[PROMPT]:
According to the passage on the history of the FCA, what is a civil action under the FCA called when a relator initiates it?

[EXERCISE PASSAGE]:
A Brief History of the FCA
The FCA was originally enacted in 1863 to combat massive fraud by government contractors during the American Civil War. Under the FCA, any person who knowingly presented, or caused to be presented, a false or fraudulent claim for payment or approval to an officer or employee of the United States could be liable both criminally and civilly, subject to significant penalties, and assessed three times the amount of damages the government sustained. In addition to its draconian penalties, a distinctive feature of the FCA is the unusual procedure under which its civil enforcement actions may be pursued. Since its inception, the FCA has permitted two separate entities to initiate a civil action against an alleged false claimant: (1) the government itself and (2) a private person (relator) on behalf of the person and on behalf of the United States. When a relator initiates the action, that is known as a qui tam suit.
Congress intentionally included qui tam provisions in the FCA to accomplish two purposes: (1) supplement the government’s limited federal law enforcement capabilities and (2) encourage whistleblowing—the process of insiders coming forward and “blowing the whistle” on companies and individuals defrauding the government. In exchange for a relator’s willingness to help protect the federal treasury from fraud, relators that prevail in their lawsuits are entitled to recover a portion of the proceeds. Unsurprisingly, Congress’s empowerment of whistleblowers worked. Qui tam actions quickly became popular, and by World War II, qui tam actions under the FCA were so prevalent that relators successfully recovered hundreds of thousands of dollars on behalf of the United States.

[DATA SECTION]:
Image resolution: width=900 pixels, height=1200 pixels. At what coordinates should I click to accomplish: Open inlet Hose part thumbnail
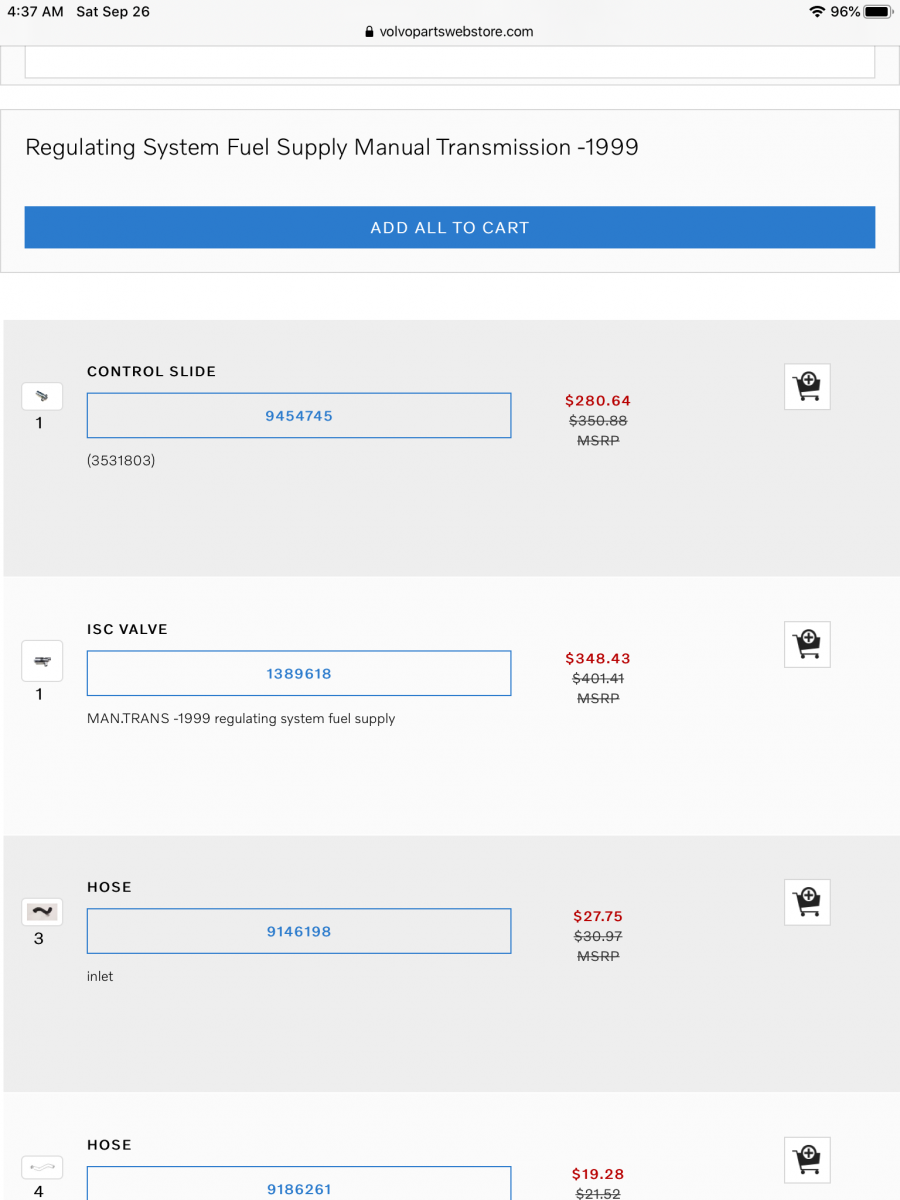click(42, 912)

[SOLVED PROBLEM]:
A qui tam suit.